Scenario 4: "Error in Production Only"

Approach:

  1. Check production-specific configuration
  2. Review production data characteristics
  3. Check production load/scale
  4. Examine production dependencies
  5. Review security/permission settings

Common Causes:

  • Production data edge cases
  • Scale/load issues
  • Production-specific configuration
  • Different security policies
  • Firewall or network restrictions
  • Production-only integrations

Advanced Techniques

Bisect Debugging (Git)

Find which commit introduced a bug:

git bisect start
git bisect bad                 # Current version has bug
git bisect good v1.2.0        # Version 1.2.0 was working
# Git checks out middle commit
# Test and mark as good/bad
git bisect good/bad
# Repeat until git identifies culprit commit
git bisect reset

Heisenbug (Observer Effect)

Errors that disappear when debugging:

Strategies:

  • Add logging without breakpoints
  • Use production-like environment for debugging
  • Review timing and concurrency issues
  • Check for initialization/timing dependencies
  • Use non-intrusive monitoring

Memory Profiling

For memory leaks and performance:

# Python memory profiling
import tracemalloc

tracemalloc.start()
# ... run code ...
snapshot = tracemalloc.take_snapshot()
top_stats = snapshot.statistics('lineno')

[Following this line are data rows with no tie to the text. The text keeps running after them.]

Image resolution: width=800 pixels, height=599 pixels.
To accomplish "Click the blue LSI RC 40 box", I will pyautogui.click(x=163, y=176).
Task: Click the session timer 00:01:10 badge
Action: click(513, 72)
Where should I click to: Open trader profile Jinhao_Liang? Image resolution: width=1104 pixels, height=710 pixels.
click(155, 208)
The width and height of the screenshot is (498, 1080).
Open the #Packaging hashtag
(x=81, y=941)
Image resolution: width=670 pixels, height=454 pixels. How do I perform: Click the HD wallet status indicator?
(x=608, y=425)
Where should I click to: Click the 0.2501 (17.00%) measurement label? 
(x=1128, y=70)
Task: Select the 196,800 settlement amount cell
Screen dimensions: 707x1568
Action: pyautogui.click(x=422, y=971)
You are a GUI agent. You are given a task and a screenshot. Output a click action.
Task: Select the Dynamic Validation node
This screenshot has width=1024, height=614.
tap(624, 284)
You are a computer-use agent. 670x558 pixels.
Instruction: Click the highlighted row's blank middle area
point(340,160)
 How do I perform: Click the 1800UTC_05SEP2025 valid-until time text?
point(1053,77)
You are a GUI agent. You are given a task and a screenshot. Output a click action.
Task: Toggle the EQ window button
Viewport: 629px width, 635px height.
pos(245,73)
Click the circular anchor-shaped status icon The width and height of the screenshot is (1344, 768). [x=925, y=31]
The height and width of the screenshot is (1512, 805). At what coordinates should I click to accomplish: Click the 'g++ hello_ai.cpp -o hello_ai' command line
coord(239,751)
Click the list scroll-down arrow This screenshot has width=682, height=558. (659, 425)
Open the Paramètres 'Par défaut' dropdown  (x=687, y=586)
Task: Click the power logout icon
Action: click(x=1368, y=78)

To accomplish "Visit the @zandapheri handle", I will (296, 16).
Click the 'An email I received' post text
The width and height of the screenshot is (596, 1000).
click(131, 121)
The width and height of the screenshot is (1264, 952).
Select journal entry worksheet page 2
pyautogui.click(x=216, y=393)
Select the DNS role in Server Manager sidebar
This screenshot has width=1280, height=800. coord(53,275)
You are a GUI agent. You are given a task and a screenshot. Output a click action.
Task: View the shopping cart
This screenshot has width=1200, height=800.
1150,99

for stat in top_stats[:10]:
    print(stat)

Network Debugging

For API and integration errors:

Tools:

  • Browser DevTools Network tab
  • curl with verbose flag (-v)
  • Postman for API testing
  • Wireshark for packet inspection
  • Network proxy (Charles, Fiddler)

Check:

  • Request/response headers
  • Status codes
  • Request/response body
  • Timing (latency, timeout)
  • SSL/TLS issues

Quick Reference

TRACE Framework Quick Checklist

☐ T - TRACE
  ☐ Full error message captured
  ☐ Stack trace collected
  ☐ Reproduction steps documented
  ☐ Environment identified

☐ R - READ
  ☐ Error type identified
  ☐ Error message analyzed
  ☐ Error category determined
  ☐ Related errors checked

☐ A - ANALYZE
  ☐ Code reviewed
  ☐ Data inspected
  ☐ Environment verified
  ☐ State examined

☐ C - CHECK
  ☐ Error chain followed
  ☐ Hypotheses tested
  ☐ Root cause identified
  ☐ Assumptions verified

☐ E - EXECUTE
  ☐ Fix designed
  ☐ Fix implemented
  ☐ Fix verified
  ☐ Prevention measures added

Error Priority Matrix

Impact →     Low        Medium       High        Critical
Frequency ↓
High         Medium     High         Critical    Critical
Medium       Low        Medium       High        Critical
Low          Low        Low          Medium      High
Rare         Backlog    Low          Medium      High

Additional Resources

Examples

  • examples/debugging_workflow.md - Step-by-step debugging process examples
  • examples/common_errors.md - Catalog of frequent error patterns and solutions
  • examples/stack_traces.txt - Annotated stack trace examples with analysis

Scripts

  • scripts/debug_helper.py - Python debugging utilities for trace parsing and session management

Further Learning

  • Language-specific debugging documentation
  • Framework error handling guides
  • Profiling and performance analysis tools
  • Testing and quality assurance practices

Remember: Debugging is detective work. Be systematic, be patient, and let the evidence guide you to the truth. Every error message is a clue waiting to be understood.